Reid Hoffman Weighs In: The 'Tokenmaxxing' Bet to Forge the Next Compute Giant

Published 1 month ago• 4 minute read

Uche Emeka

Reid Hoffman Weighs In: The 'Tokenmaxxing' Bet to Forge the Next Compute Giant

The concept of “tokenmaxxing,” which involves tracking employee AI token usage as a measure of AI adoption and potential productivity, has recently taken Silicon Valley by storm, sparking considerable debate. An AI token represents a small piece of data processed by an AI model to understand prompts and generate responses, also serving as the unit for measuring AI service costs. Companies have begun tracking token usage as a proxy for identifying employees who actively embrace AI tools, leading to the coining of “tokenmaxxing,” drawing on Gen Z slang for optimizing something.

However, this practice has faced scrutiny, with engineers questioning its viability as a productivity metric, drawing parallels to ranking individuals based on their spending habits. Despite this, LinkedIn co-founder and venture capitalist Reid Hoffman has publicly supported the concept. In an interview at Semafor’s World Economy summit, Hoffman advocated for tracking employee token spend as a valuable dashboard for companies adopting AI. He emphasized the importance of widespread engagement and experimentation with AI across various functions, stating that while token usage might not be a perfect measure of productivity, it provides insight into who is engaging with AI, even if some usage is exploratory or experimental.
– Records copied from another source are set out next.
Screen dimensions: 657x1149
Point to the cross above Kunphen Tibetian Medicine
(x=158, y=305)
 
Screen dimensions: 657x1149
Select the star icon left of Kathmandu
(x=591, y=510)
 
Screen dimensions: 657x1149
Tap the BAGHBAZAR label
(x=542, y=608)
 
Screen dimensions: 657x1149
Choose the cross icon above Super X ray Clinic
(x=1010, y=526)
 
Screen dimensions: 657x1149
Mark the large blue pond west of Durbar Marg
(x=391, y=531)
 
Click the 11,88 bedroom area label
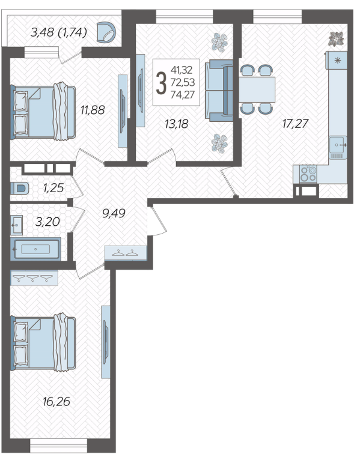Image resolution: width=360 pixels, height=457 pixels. click(x=93, y=110)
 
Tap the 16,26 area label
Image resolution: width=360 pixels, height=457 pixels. click(x=56, y=402)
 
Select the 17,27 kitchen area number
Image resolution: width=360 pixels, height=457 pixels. click(x=295, y=124)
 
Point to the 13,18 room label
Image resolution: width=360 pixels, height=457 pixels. click(x=177, y=124)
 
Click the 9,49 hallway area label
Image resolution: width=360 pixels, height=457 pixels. click(x=114, y=213)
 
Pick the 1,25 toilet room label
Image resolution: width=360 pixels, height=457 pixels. click(x=53, y=188)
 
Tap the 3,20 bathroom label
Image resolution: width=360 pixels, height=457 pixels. click(x=47, y=222)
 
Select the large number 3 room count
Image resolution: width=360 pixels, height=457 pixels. click(x=161, y=83)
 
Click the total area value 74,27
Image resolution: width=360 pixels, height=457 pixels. click(x=183, y=95)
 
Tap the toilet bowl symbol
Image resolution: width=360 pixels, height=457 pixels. click(x=20, y=189)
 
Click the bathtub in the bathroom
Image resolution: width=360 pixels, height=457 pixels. click(x=35, y=249)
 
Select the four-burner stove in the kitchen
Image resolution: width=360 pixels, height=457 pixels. click(x=308, y=174)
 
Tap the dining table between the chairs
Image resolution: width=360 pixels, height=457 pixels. click(x=257, y=89)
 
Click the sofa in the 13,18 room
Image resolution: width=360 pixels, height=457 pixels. click(x=219, y=90)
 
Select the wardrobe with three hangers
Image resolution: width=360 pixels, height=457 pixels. click(x=34, y=278)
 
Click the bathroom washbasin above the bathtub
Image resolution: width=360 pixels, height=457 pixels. click(x=16, y=225)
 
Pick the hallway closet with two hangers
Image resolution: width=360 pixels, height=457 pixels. click(x=126, y=252)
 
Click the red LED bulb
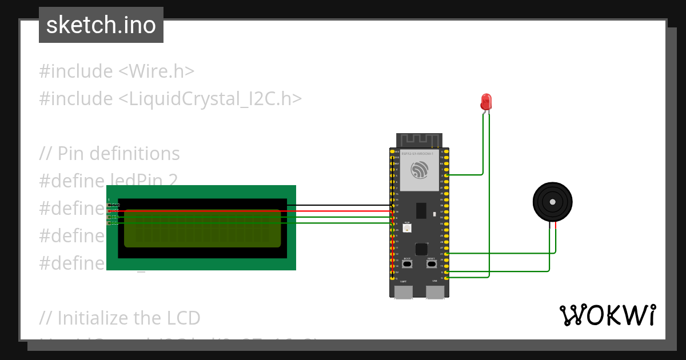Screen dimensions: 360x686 pos(486,102)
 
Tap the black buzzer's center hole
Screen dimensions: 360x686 pos(552,202)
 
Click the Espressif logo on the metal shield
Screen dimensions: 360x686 pos(420,169)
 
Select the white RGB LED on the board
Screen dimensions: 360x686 pos(407,229)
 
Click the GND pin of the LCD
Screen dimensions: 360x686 pos(109,205)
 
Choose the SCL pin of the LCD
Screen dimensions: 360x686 pos(109,223)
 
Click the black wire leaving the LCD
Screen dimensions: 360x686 pos(343,205)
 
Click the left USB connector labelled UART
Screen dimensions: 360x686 pos(404,292)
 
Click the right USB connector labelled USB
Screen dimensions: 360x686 pos(435,292)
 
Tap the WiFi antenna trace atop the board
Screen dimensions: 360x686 pos(420,140)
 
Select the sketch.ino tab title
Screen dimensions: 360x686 pos(101,25)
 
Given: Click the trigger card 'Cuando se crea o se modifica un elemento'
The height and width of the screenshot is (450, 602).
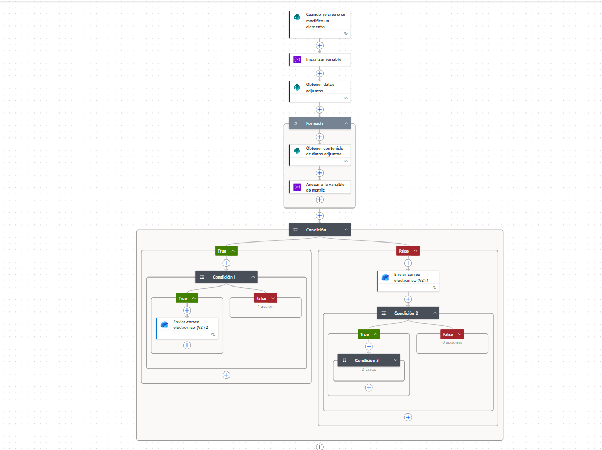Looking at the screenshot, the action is (x=320, y=24).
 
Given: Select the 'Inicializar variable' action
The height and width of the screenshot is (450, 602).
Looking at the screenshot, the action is (x=320, y=59).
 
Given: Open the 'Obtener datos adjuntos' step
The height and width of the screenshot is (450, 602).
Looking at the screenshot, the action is (x=320, y=91).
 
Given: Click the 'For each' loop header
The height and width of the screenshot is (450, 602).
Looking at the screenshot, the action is (x=320, y=123).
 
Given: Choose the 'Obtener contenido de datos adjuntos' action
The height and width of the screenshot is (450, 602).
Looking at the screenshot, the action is (x=320, y=154).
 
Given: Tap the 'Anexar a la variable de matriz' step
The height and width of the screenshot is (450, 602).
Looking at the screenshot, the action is (x=320, y=187).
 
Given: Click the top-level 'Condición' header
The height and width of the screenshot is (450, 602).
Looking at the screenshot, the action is (x=320, y=230).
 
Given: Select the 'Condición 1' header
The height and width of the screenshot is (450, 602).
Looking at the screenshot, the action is (x=226, y=277).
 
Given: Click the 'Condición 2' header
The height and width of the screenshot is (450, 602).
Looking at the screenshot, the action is (x=408, y=313).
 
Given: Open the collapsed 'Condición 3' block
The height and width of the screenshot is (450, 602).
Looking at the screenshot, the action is (x=369, y=360).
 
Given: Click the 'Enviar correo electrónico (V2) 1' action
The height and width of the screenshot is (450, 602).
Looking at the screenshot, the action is (x=408, y=281).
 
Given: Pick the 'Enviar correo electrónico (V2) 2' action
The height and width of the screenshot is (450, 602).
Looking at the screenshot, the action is (x=187, y=328).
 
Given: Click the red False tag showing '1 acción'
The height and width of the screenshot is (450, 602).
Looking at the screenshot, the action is (x=265, y=298).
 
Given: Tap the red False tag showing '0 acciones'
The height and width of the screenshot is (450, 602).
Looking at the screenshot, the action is (x=452, y=334).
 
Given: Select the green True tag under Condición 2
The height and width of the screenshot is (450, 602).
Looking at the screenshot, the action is (x=369, y=334).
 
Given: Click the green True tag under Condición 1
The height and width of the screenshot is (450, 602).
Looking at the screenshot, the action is (x=187, y=298).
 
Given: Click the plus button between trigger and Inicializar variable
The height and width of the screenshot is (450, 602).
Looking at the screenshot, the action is (x=319, y=46).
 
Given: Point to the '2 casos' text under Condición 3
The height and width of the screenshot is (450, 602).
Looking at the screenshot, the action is (x=369, y=369).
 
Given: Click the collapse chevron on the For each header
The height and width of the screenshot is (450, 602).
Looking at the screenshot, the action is (x=346, y=123).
Hoffman advised pairing token tracking with an understanding of *how* tokens are being used, encouraging a diverse group of employees to collectively and simultaneously experiment with AI. He also suggested embedding AI across organizations and conducting weekly check-ins to share learnings and new applications for AI, both personally and for company productivity.

Beyond individual employee usage, there is an immense and growing demand for AI tokens at an infrastructural level. As Parasail CEO Mike Henry observes, developers building software on generative AI models often express a mantra: “Give me tokens. Just give me tokens. I want them fast. I want them cheap. I want them now.” This reflects the critical need for efficient and cost-effective AI inference — the process of running a trained AI model to make predictions or generate content.

Parasail, a company that provides cloud computing services for running AI models for inference, is directly addressing this demand. Generating an astounding 500 billion tokens a day, Parasail recently secured $32 million in Series A funding. Henry, who previously built the cloud offering for LLM-focused chipmaker Groq, recognized early on that developers would require specialized cloud processing for AI models. While Parasail uses some of its own GPUs, its core strategy involves renting processing time from 40 data centers across 15 countries and purchasing more from liquidity markets. By cleverly orchestrating workloads and avoiding demand peaks, Parasail aims to significantly drive down the cost of inference requests, positioning itself to compete with firms that own their own silicon and may be constrained by existing customer commitments.

Parasail's potential is further amplified by the continued proliferation of open-source models and agents, which are increasingly being favored over offerings from frontier labs like Anthropic and OpenAI due to growing costs and friction. Andreas Stuhlmüller, CEO of Elicit (a startup developing an LLM-based research assistant), highlights this shift, noting that his pharmaceutical company customers have moved towards open models for initial screenings to reduce costs, especially as they integrate agents to improve their offerings. This hybrid architecture, where open models handle initial tasks before a more capable frontier model provides a final answer, is becoming prevalent. The explosion of model queries, particularly with the rise of agents in software development, is driving substantial investment into infrastructure providers like Parasail that facilitate cheap inference. Samir Kumar of Touring Capital projects that inference will account for at least 20% of future software development costs.

In the crowded cloud compute market, Henry believes Parasail distinguishes itself through its exclusive focus on inference (eschewing training) and its willingness to accommodate startup customers without demanding long-term commitments. This differentiates it from larger cloud-computing companies focused on enterprise business and even well-funded competitors in the cloud inference space. Despite the inherent risk of serving mostly seed and Series B startups in the unpredictable AI sector, investors remain optimistic. Steve Jang of Kindred Ventures asserts that the economics of deploying models will necessitate the kind of compute brokerage Parasail offers, even before widespread adoption of models for content generation and robotics. He emphatically states, “Everyone thought there was an AI bubble. There’s no AI bubble. Inference demand is far outstripping supply.”